### Saved data entries:
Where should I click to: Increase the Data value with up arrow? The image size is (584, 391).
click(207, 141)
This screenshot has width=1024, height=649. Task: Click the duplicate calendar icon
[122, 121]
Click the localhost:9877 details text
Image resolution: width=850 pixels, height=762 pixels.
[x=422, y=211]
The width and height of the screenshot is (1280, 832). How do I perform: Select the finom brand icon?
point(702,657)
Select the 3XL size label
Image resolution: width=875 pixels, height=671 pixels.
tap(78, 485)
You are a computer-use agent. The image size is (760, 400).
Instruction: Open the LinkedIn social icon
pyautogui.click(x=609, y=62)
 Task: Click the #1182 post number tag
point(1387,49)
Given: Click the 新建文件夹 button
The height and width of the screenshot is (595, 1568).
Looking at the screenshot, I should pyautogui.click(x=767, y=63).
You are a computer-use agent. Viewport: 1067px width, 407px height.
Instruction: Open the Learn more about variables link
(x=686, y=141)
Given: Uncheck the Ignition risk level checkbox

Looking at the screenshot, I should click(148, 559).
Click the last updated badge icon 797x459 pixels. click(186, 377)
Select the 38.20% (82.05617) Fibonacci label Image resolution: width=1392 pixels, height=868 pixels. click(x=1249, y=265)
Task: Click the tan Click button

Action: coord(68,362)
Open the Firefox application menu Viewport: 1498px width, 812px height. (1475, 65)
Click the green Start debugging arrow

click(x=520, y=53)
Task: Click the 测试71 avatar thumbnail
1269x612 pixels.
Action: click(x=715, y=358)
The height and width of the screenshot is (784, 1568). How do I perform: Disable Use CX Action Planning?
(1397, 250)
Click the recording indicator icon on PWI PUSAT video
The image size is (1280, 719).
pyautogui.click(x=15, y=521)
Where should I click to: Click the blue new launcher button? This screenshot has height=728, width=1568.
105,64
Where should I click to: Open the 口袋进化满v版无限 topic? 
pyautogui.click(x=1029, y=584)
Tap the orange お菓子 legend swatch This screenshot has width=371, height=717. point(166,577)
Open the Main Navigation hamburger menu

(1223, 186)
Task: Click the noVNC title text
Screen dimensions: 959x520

### EXERCISE:
List all lines above in which the string "label" appears.

### SOLUTION FOR THIS PROBLEM:
Select the 3XL size label
Select the 38.20% (82.05617) Fibonacci label Image resolution: width=1392 pixels, height=868 pixels. click(x=1249, y=265)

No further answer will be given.